Image: Hokule’a arrival in Honolulu from Tahiti in 1976. Credit: Phil Uhl/Wikimedia Commons.

Space was never far from Ben Finney’s thinking. He was a research associate at NASA Ames on SETI issues in the 1990s and held a faculty appointment at the International Space University, in addition to his other appointments at UC-Santa Barbara and the University of French Polynesia. His career was wide-ranging enough to take in nuclear waste disposal (working with Sandia National Laboratories) and robotics. But for most people, it will be the Polynesian experience in one way or another that will always define Ben Finney.
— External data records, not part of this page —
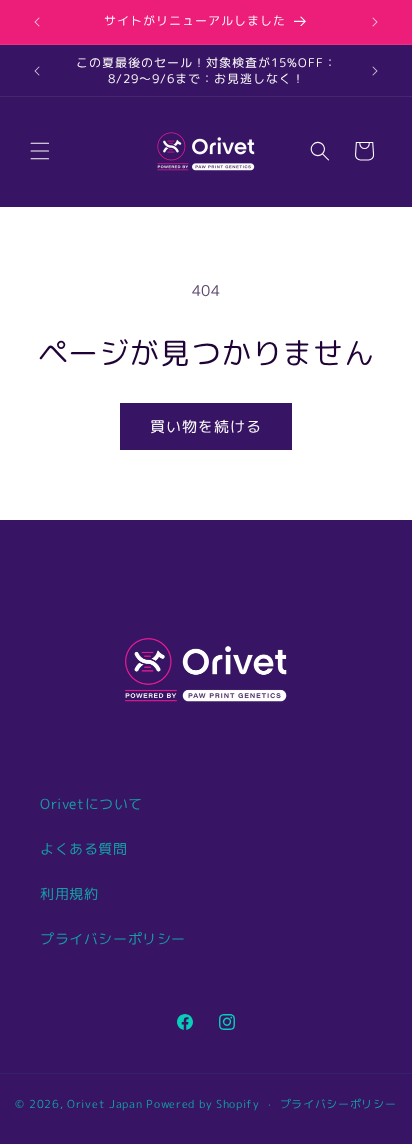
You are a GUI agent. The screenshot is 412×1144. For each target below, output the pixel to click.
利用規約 (69, 893)
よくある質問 (84, 848)
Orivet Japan (104, 1104)
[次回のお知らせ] (375, 22)
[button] (40, 151)
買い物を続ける (206, 426)
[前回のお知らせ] (37, 22)
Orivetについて (91, 803)
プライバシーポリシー (113, 938)
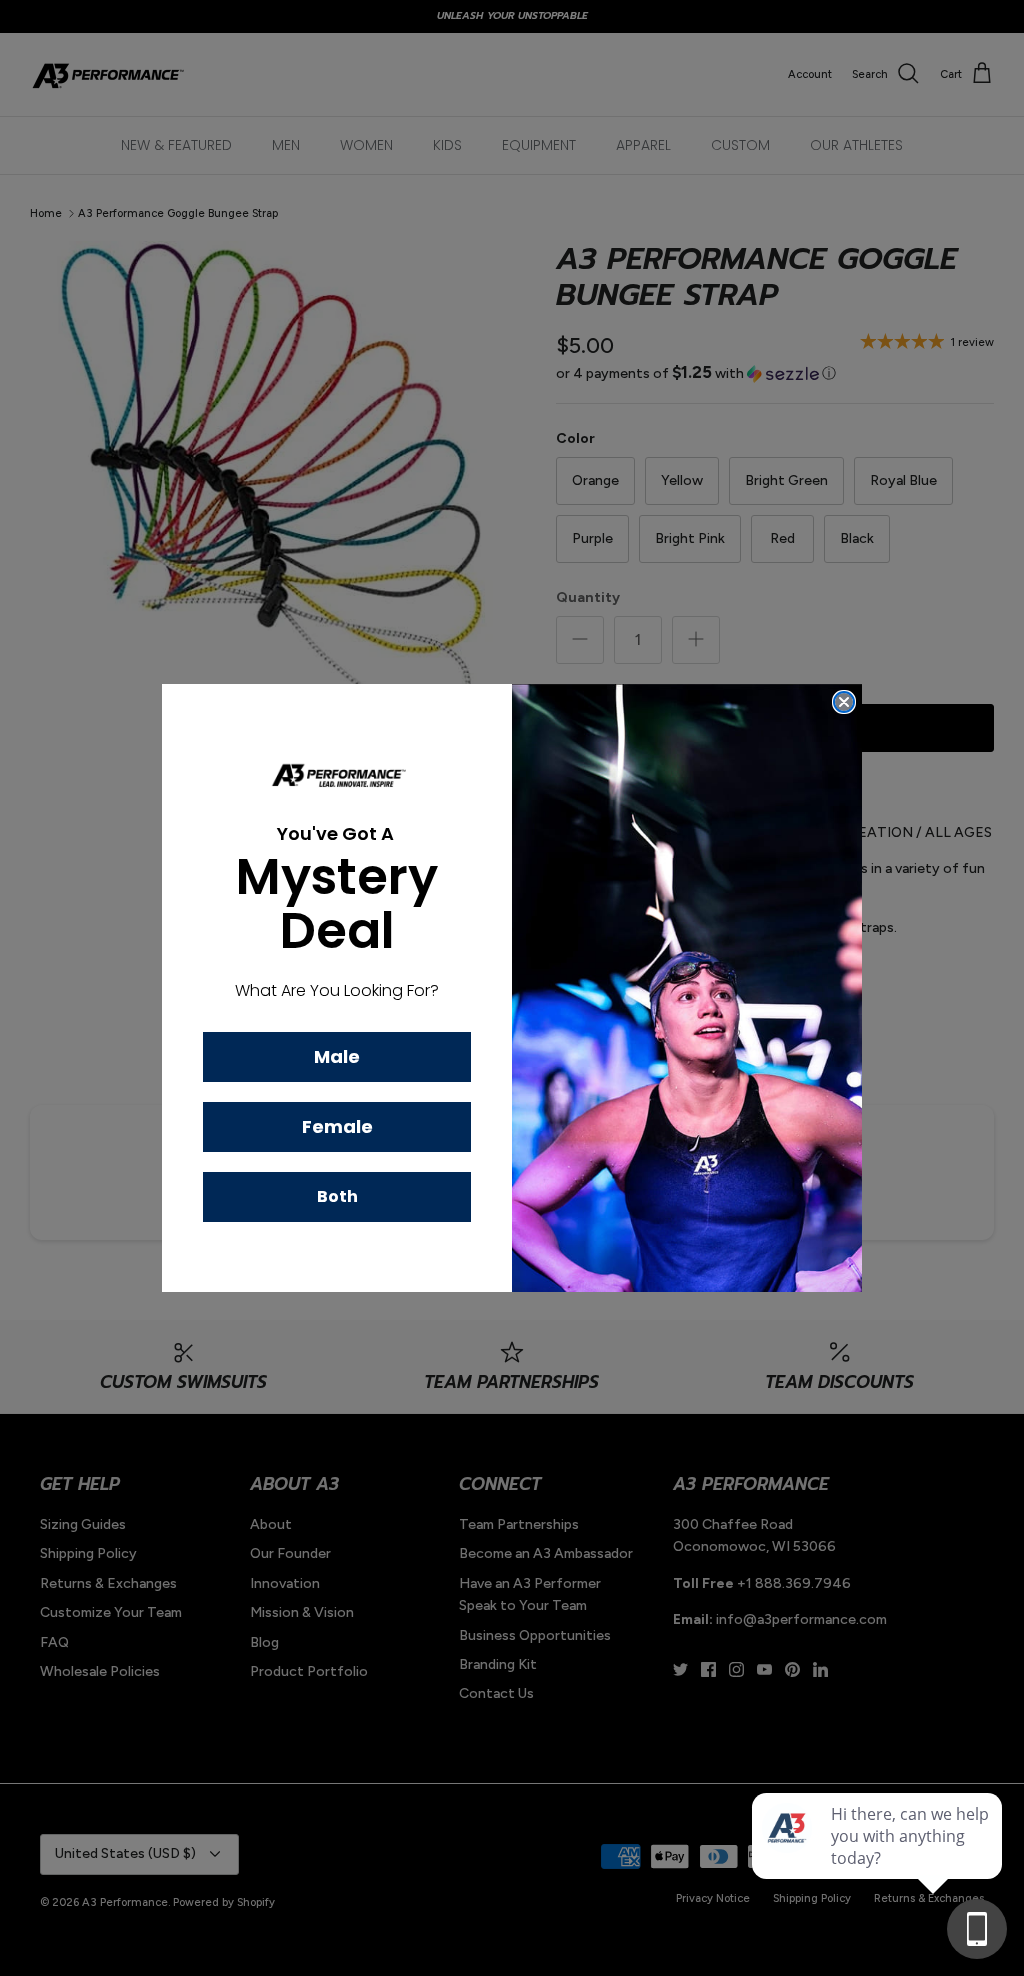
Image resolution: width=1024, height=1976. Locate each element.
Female (337, 1126)
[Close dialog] (844, 702)
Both (337, 1196)
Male (337, 1056)
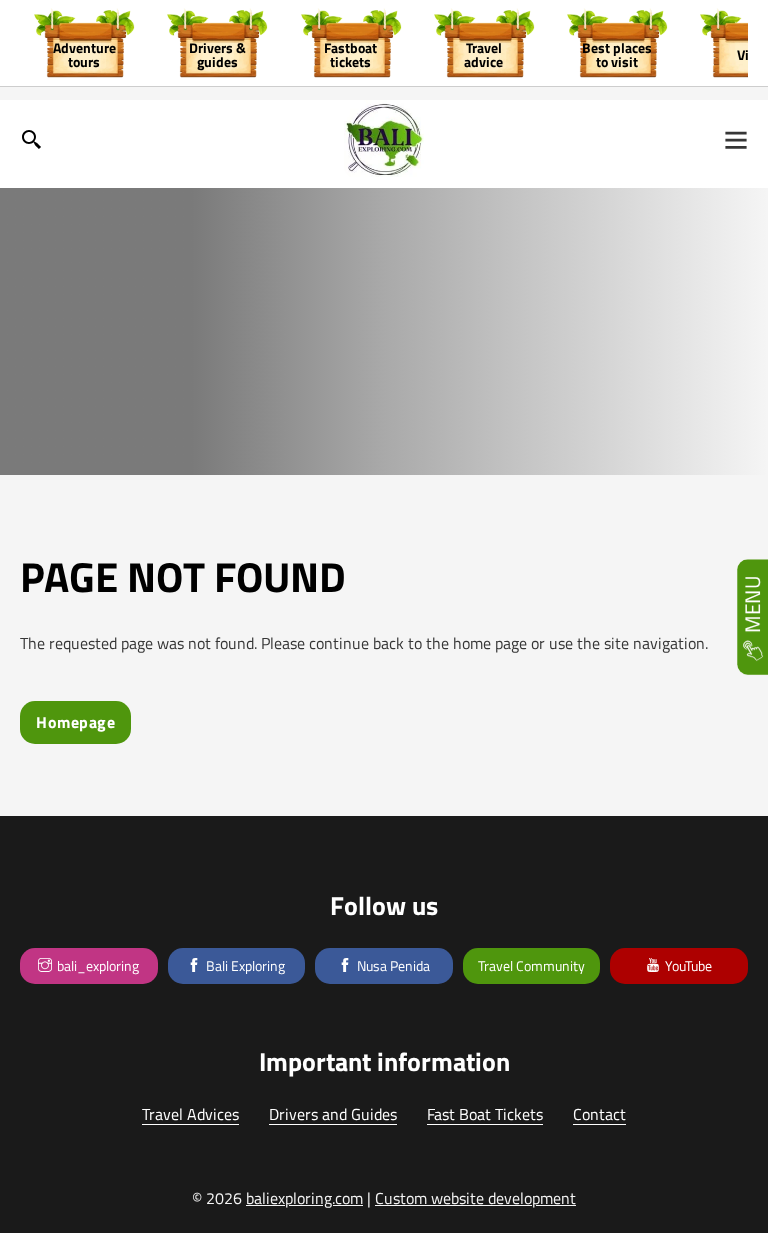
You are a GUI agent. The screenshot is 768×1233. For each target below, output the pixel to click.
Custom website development (475, 1198)
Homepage (75, 722)
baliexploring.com (304, 1198)
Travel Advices (190, 1115)
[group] (84, 43)
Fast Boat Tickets (485, 1115)
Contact (599, 1115)
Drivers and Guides (333, 1115)
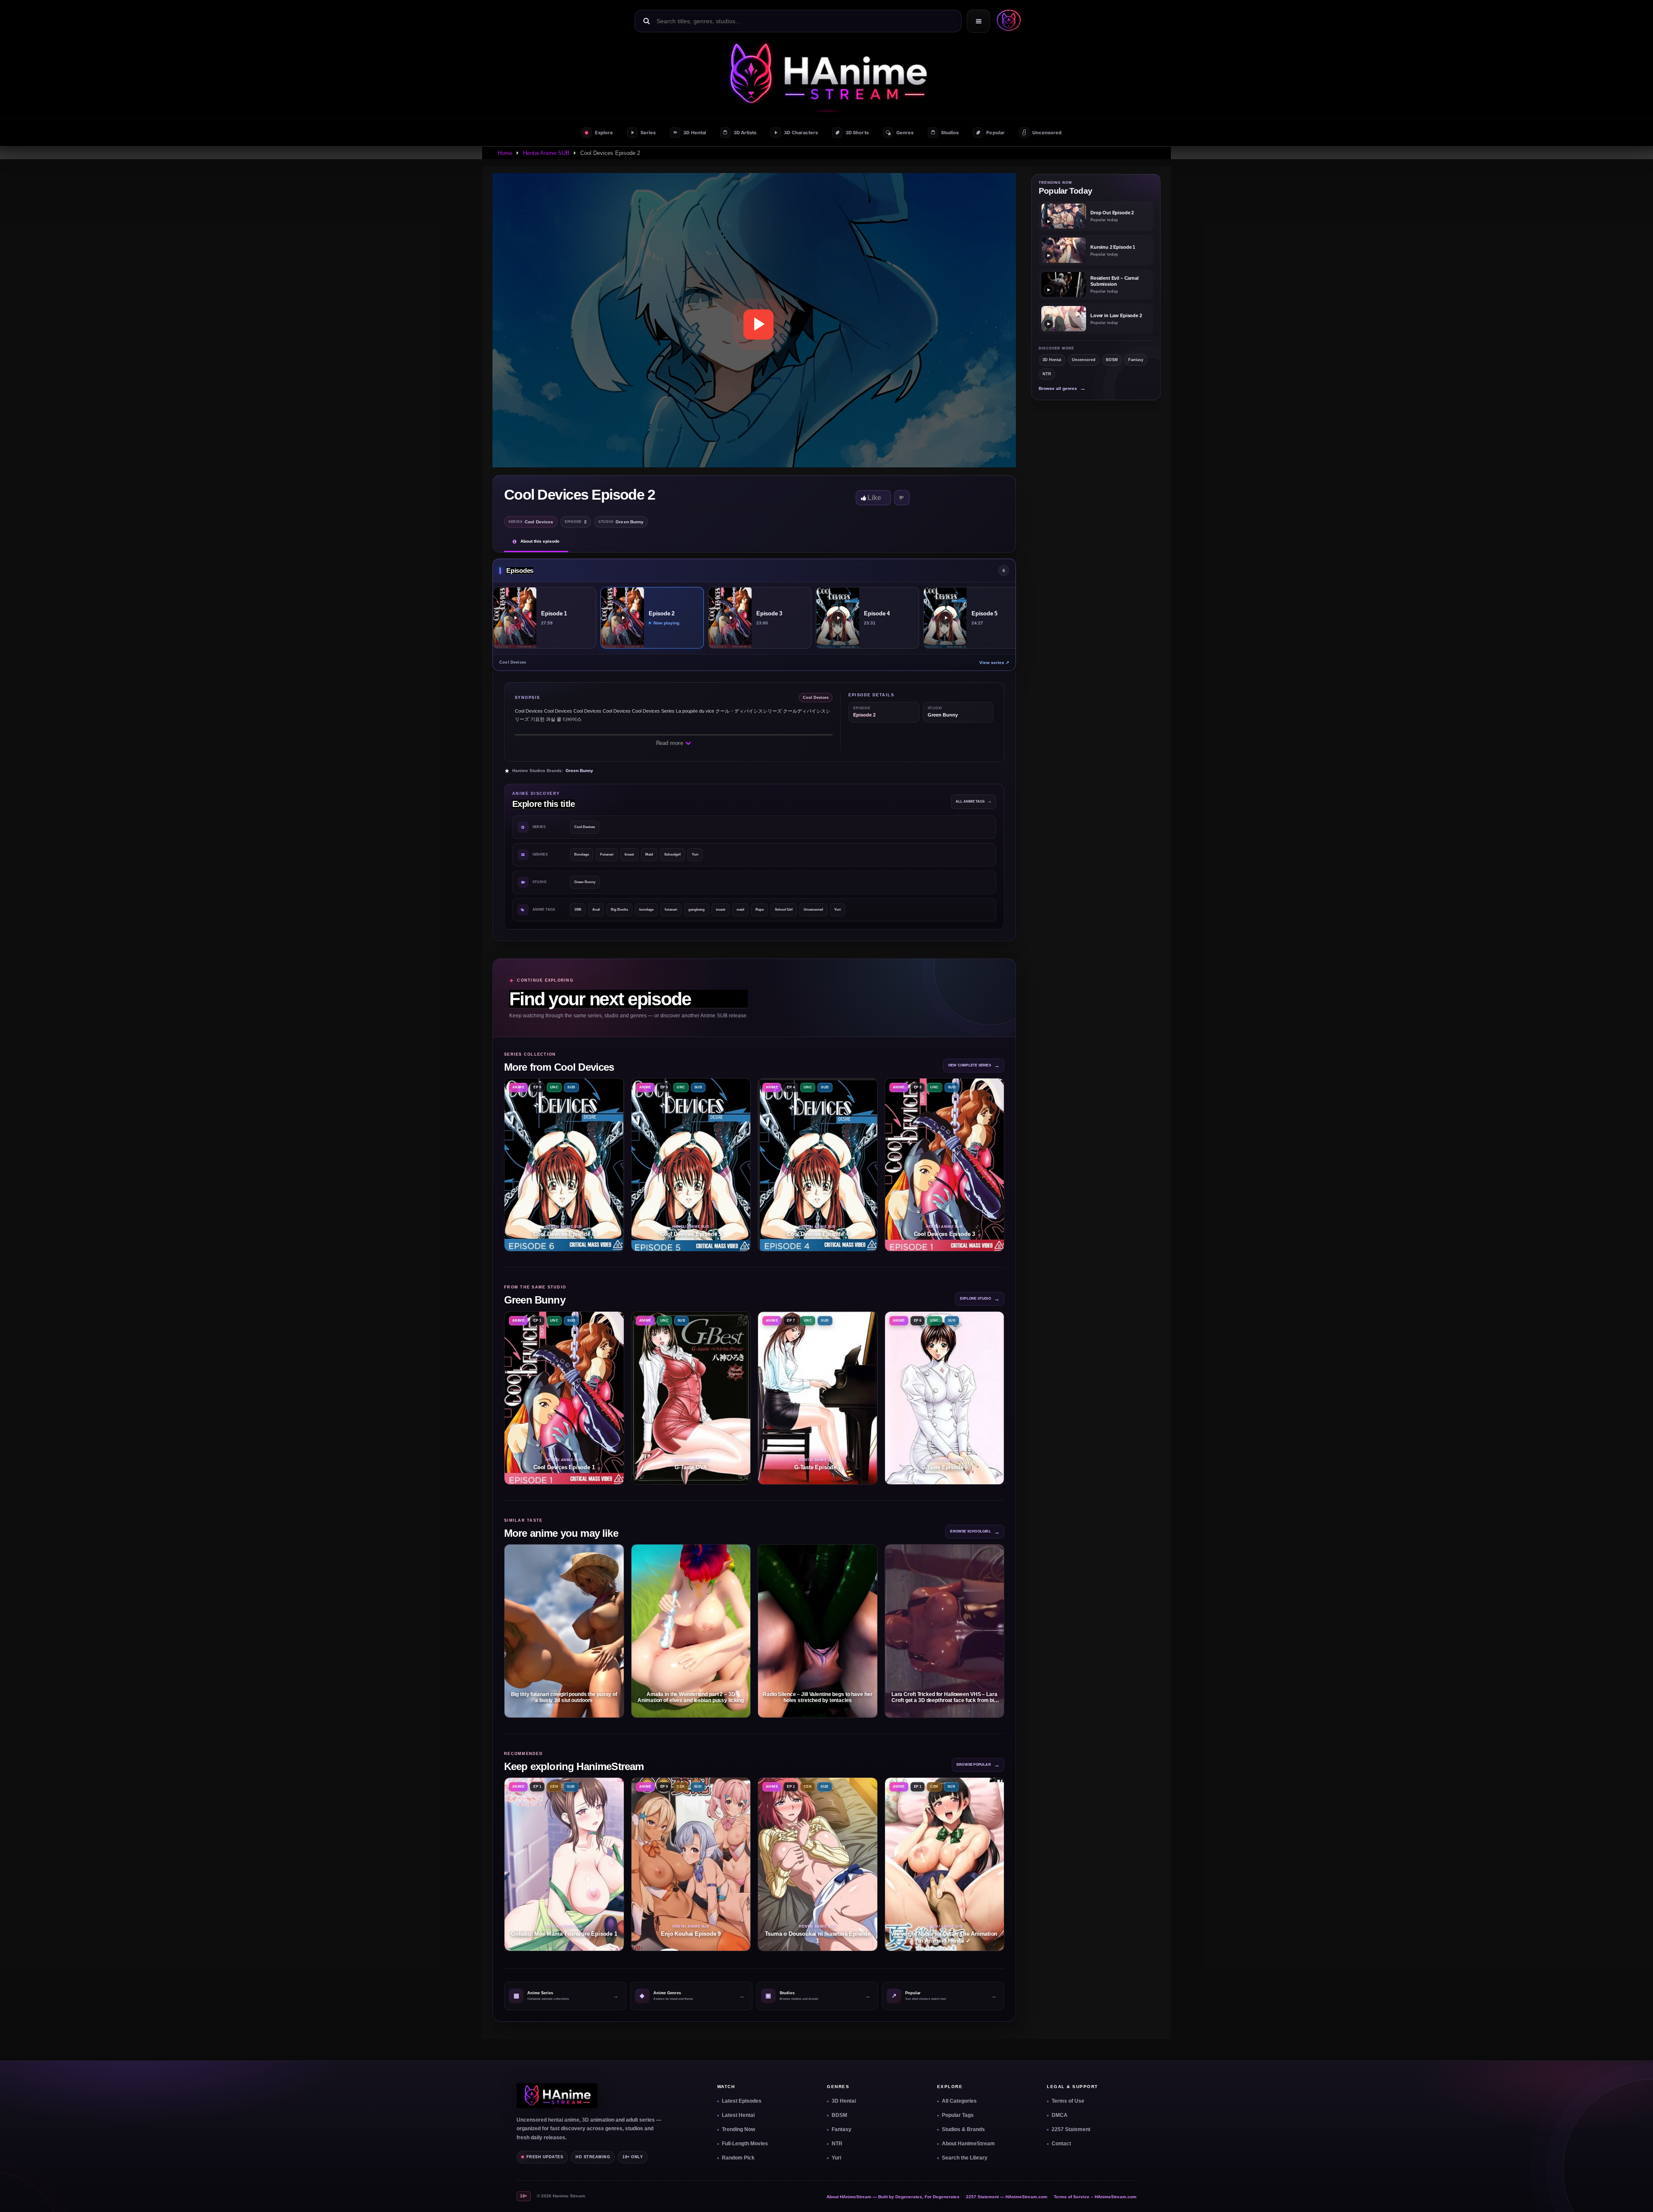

Moreover, the future he envisioned was one of endless speciation, given the distances to the stars. Let me wrap up with the conclusion to his “The Exploring Animal,” written with Eric Jones and the lead-off paper in Interstellar Migration and the Human Experience:

Human evolution in space will hardly be limited to the birth of a new species. Space is not a single environment but an Earthcentric residual category for everything outside our atmosphere. There are innumerable environments out there providing countless niches to exploit, first by humans and then by the multitudinous descendant species. By expanding through space we will be embarking on an adventure that will spread an explosive speciation of intelligent life as far as technology or limits placed by any competing life forms originating elsewhere will allow. Could the radiation of evolving intelligent life through space be the galactic destiny of this Earth creature we have called the exploring animal?

Addendum: Savage Minds, an excellent venue for discussion of anthropology, has a detailed article on Ben Finney that I highly recommend. Thanks to Randy McDonald for the tip.